## 📑 Table of Contents
- [Spark Dataframe Partitions](#spark-dataframe-partitions)
-  [Spark Transformation and Dependencies](#spark-transformations--dependencies)
    - [Narrow Dependency](#2-narrow-dependency-transformation)
    - [Wide Dependency](#3-wide-dependency-transformation)

# Spark DataFrame Partitions

## 1. Data Stored in Distributed Systems
- In real life, files (CSV, JSON, etc.) are stored in **distributed storage** like HDFS or Amazon S3.  
- The file is **split into partitions** and spread across nodes.  
  - Example: 100 partitions across 10 nodes.  
- This splitting makes **parallel reading** possible.

---

## 2. Logical DataFrame
- When you call `spark.read.csv("file.csv")`, Spark creates a **logical DataFrame**:
  - Stores **metadata**: schema, partition info, and how to read them.
  - **No data is loaded yet** (lazy evaluation).  
- Think of it like a **recipe**: instructions exist, but the meal (data) isn’t cooked until you trigger an action.

---

## 3. Role of the Driver (SparkSession)
- The driver (your `spark` session) is the **brain**:
  - Contacts cluster manager + storage.
  - Collects info about partitions.
  - Creates the **plan** to process them.
- Still, the driver does not load data itself.

---

## 4. Executors (the workers)
- Executors are **JVM processes** launched by the cluster manager.  
- They do the **real work**:
  - Load their assigned partitions into memory.
  - Run tasks (filter, join, aggregate, etc.).  
- Each executor has multiple **cores**, and each core processes **one partition at a time**.

---

## 5. Answer to the Doubt ✅
- If you have **5 executors** and **5 cores per executor**:  
  - Total = `5 × 5 = 25 cores`.  
- That means **25 partitions can be processed in parallel**.  
- ⚠️ Notes:
  - If partitions < 25, some cores stay idle.  
  - If partitions > 25, Spark processes them in **waves** (25 at a time).  

---

## 6. Data Locality Optimization
- Spark tries to assign each partition to an executor **close to where the data is stored**.  
- This reduces network traffic and speeds up jobs.  
- If not possible, Spark still works, but with some data transfer over the network.

---

## 7. Final Picture
A **distributed DataFrame** is created:
- Driver manages the plan.  
- Executors (with multiple cores) load and process partitions in parallel.  
- Together, they form a **scalable system** for big data.

---

## 📊 Diagram
![Spark DataFrame Partitions](./images/driver_execution.png)

# Spark Transformations & Dependencies

## 1. What are Transformations?
- Spark DataFrames are **immutable**.  
- To process data, you don’t “modify” a DataFrame.
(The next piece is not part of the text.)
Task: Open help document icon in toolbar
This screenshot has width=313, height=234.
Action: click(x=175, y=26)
Instead, you apply **transformations**:
  - Examples: `select()`, `filter()`, `groupBy()`, `orderBy()`.
- Each transformation produces a **new DataFrame** (logically), building a chain of operations.
- Together, transformations form a **DAG (Directed Acyclic Graph)** of operations.

📊 Example:  
![Spark Transformations](./images/transformations.png)

---

## 2. Narrow Dependency Transformation
- A transformation is **narrow** when each partition can be processed **independently**, without needing data from other partitions.
- Executors can process partitions locally → results are later combined.  
- These are usually **map-style operations**.
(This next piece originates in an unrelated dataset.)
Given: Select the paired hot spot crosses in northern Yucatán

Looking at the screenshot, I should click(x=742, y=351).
### 🔹 Examples of Narrow Dependencies:
- `select("col1", "col2")` → choosing columns.  
- `filter(df.col > 10)` / `where(df.col < 40)` → row filtering.  
- `withColumn("newCol", df.col * 2)` → column-level transformation.  
- `map()` / `flatMap()` → functional transformations.  
- `count()` (after shuffle stage is done) → counts within a partition.  

📊 Visualization:  
![Narrow Dependency](./images/narrow_dependency.png)

---

## 3. Wide Dependency Transformation
- A transformation is **wide** when data from **multiple partitions must be shuffled** to produce a correct result.
- Spark performs a **shuffle/sort exchange** → redistributes data across partitions.  
- These are usually **reduce-style operations**.
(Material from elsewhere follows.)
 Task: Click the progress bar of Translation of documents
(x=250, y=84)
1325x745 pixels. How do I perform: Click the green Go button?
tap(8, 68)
### 🔹 Examples of Wide Dependencies:
- `groupBy("col").count()` → needs all rows of a group together.  
- `orderBy("col")` / `sort()` → needs global ordering.  
- `distinct()` → requires shuffling duplicates across partitions.  
- `join(df1, df2, "col")` → rows with the same key must meet.  
- `reduceByKey()` / `aggregateByKey()` (in RDDs).  

📊 Problem (before shuffle):  
![Wide Dependency Problem](./images/wide_dependecy_prob.png)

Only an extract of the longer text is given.